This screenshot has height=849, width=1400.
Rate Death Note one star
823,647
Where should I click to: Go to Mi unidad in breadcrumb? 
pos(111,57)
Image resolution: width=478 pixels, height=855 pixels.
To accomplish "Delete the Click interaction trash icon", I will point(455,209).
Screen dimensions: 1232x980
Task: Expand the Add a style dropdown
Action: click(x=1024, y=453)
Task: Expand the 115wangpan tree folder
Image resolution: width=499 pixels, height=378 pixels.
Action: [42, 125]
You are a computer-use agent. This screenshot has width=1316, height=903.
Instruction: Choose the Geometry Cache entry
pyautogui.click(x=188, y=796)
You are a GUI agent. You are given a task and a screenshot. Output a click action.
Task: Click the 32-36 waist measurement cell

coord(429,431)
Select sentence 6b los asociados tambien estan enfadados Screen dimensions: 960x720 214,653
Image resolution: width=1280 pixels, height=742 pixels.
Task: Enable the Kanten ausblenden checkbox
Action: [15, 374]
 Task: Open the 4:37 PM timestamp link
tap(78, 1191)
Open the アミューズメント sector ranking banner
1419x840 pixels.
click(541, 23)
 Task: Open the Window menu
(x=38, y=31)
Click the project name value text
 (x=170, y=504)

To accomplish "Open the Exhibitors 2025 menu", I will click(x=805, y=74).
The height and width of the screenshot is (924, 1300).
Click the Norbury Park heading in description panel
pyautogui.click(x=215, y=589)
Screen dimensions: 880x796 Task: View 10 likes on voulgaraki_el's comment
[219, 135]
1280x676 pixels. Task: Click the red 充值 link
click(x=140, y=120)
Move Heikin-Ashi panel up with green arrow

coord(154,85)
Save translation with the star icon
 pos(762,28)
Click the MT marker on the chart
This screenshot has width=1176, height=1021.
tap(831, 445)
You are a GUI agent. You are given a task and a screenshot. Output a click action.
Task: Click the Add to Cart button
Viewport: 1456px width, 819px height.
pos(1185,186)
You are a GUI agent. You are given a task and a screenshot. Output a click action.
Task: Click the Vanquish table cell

::::

What the exercise asks: An exact copy of the lines from the one containing "This screenshot has width=1176, height=1021." through the end of the entries is required, and nothing beyond them.

Result of the task:
This screenshot has width=1176, height=1021.
tap(831, 445)
You are a GUI agent. You are given a task and a screenshot. Output a click action.
Task: Click the Add to Cart button
Viewport: 1456px width, 819px height.
pos(1185,186)
You are a GUI agent. You are given a task and a screenshot. Output a click action.
Task: Click the Vanquish table cell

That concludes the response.